Controlling The 'Verb
While a lot of plate reverb style pedals feature your normal Mix, Volume and Time controls which don't really need any explanation the Talisman has a couple of tricks up its sleeve. Two common effects used with the old plate reverbs were high pass filters and pre delay so Catalinbread added in controls for these effects as well.
The pre delay controls exactly how long it takes for the reverb to kick in. You can set up to a 100ms delay really separating your original note and the reverb which works fantastic for slower chords based playing. To make sure that the Talisman always fits in to your bands mix you also have access to a high pass filter. This means that if your tone has a bit too much low end you can dial it out to make sure you still pop through.
Here's what Catalinbread say about the Talisman
Era-defining plate reverb with studio-style controls. 479.99% smaller than the leading plate reverb. It adds lush ambience, dimension, thickness, and depth in an unobtrusive way.

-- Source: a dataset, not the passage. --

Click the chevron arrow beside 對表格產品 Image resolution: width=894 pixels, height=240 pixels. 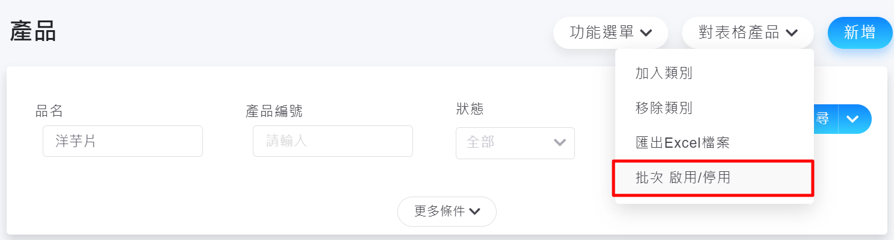[792, 33]
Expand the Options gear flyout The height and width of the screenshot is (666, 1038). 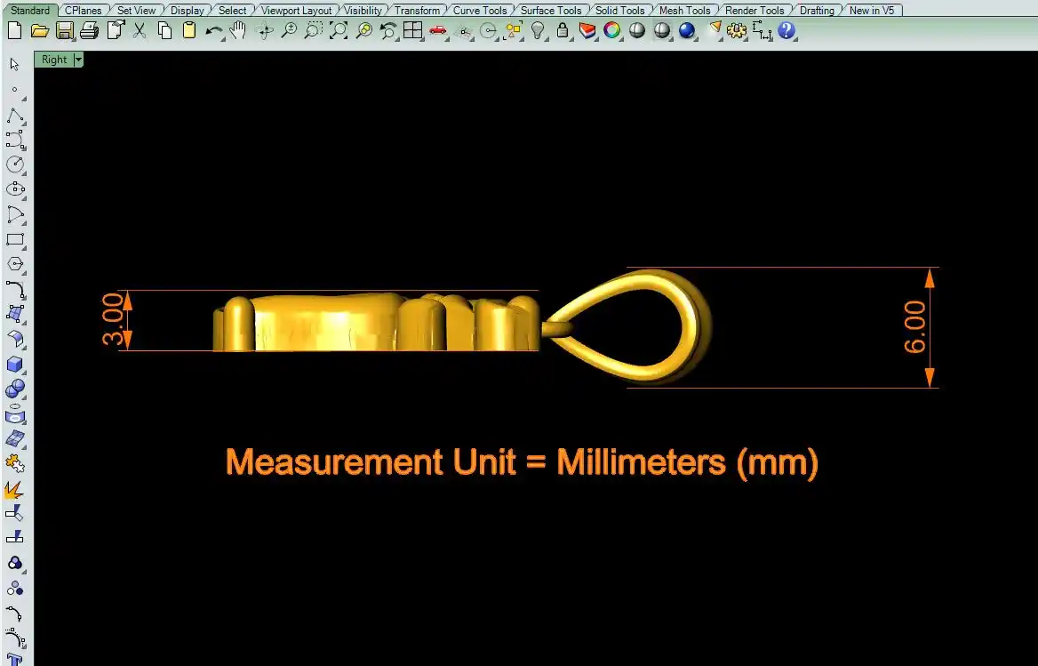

Listen to any recording from the 70’s and you’ll most likely hear the sound of a plate reverb, a giant mechanical contraption roughly the size of a king size bed. It was ubiquitous in the studio, and was the only reverb used on Pink Floyd’s iconic Dark Side of the Moon album for example. What made plate reverb so cool? It adds lush ambience, dimension, thickness, and depth in an unobtrusive way. When you listen to your favorite albums from the 70s you probably don’t even realize how much plate reverb you are hearing. Go back and listen and hone in on the reverb sound and you’ll probably be surprised how much reverb is actually there. In the studio the plate reverb signal was often processed on the way back to the console where the things like filtering and delays were applied.